● Given task:
Locate each line in the data below that contains the string "size", and reproduce every such line in full.

___

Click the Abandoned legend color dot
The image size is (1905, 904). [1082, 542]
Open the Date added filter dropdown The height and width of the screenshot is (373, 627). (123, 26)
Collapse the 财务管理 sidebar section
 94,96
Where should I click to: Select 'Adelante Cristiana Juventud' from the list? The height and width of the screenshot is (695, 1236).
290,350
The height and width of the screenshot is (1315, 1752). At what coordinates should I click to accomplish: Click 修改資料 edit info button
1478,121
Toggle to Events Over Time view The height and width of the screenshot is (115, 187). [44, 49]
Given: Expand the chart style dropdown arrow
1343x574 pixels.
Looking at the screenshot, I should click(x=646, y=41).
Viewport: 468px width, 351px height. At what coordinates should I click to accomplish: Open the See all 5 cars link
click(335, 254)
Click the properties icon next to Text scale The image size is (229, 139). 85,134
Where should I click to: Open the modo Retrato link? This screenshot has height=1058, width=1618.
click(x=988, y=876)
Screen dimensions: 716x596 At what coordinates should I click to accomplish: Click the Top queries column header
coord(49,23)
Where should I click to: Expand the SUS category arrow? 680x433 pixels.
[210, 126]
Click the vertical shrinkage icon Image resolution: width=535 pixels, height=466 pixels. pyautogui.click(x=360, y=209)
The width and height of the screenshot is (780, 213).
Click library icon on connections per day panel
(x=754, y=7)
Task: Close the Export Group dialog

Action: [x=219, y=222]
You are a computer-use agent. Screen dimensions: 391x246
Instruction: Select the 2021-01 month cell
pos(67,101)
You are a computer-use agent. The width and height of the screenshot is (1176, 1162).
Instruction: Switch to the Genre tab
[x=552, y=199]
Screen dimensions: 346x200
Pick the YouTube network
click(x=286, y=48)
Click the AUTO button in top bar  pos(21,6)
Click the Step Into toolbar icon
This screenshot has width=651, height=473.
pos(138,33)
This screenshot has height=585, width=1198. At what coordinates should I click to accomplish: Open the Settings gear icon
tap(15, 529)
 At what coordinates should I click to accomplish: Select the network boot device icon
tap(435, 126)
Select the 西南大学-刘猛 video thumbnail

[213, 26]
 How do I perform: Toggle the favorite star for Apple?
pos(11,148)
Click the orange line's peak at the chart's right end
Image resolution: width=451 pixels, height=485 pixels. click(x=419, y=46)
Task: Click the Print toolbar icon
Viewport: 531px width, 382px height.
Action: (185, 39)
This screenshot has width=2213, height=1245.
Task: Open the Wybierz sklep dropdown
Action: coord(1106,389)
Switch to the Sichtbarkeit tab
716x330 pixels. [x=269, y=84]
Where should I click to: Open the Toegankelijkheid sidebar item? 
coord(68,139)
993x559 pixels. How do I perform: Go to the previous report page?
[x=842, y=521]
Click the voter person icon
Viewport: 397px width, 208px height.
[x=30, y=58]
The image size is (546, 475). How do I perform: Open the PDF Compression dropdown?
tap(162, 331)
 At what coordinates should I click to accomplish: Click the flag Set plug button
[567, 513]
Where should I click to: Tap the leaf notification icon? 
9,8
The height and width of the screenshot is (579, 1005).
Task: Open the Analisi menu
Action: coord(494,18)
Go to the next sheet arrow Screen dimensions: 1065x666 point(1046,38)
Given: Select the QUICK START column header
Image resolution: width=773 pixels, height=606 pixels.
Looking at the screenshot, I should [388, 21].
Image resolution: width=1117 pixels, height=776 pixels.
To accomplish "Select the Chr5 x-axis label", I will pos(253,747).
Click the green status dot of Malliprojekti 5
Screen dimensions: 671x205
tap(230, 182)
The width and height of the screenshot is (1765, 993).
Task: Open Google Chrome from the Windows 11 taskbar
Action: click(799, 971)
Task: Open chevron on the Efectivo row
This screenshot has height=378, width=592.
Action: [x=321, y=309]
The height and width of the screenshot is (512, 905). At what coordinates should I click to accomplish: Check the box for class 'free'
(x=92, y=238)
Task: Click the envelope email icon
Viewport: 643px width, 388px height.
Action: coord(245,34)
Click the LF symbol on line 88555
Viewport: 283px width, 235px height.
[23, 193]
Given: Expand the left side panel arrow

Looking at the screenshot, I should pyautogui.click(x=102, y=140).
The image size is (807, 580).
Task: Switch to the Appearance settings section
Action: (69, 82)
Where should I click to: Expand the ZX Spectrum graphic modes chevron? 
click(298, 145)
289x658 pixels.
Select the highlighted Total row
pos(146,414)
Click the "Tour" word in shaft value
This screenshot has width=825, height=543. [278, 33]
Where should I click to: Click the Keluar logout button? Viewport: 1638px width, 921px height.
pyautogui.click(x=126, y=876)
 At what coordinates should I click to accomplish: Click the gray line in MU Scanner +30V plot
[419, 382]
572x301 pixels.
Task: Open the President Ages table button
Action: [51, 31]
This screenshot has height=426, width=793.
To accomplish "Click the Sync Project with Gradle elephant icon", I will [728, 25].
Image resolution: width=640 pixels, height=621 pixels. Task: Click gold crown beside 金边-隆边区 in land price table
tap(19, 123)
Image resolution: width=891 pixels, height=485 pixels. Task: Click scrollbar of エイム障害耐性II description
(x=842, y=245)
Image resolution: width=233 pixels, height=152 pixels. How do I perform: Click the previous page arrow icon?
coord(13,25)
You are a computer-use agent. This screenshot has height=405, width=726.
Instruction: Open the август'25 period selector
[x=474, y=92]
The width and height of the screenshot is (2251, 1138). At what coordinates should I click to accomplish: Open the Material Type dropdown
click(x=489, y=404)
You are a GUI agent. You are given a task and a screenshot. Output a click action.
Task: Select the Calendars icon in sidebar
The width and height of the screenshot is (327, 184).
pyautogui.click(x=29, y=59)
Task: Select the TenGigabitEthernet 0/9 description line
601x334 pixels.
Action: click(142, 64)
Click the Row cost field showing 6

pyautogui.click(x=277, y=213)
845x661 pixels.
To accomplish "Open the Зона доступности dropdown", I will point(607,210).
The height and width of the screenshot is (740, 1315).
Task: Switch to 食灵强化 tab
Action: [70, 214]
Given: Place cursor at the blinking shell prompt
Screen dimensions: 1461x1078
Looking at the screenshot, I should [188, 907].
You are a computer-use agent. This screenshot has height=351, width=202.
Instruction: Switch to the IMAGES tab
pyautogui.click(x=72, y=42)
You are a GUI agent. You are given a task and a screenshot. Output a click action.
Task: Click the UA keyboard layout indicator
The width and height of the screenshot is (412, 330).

___

● Written response:
The image size is (1905, 904). [1082, 542]
Click the properties icon next to Text scale The image size is (229, 139). 85,134
The image size is (546, 475). How do I perform: Open the PDF Compression dropdown?
The image size is (807, 580).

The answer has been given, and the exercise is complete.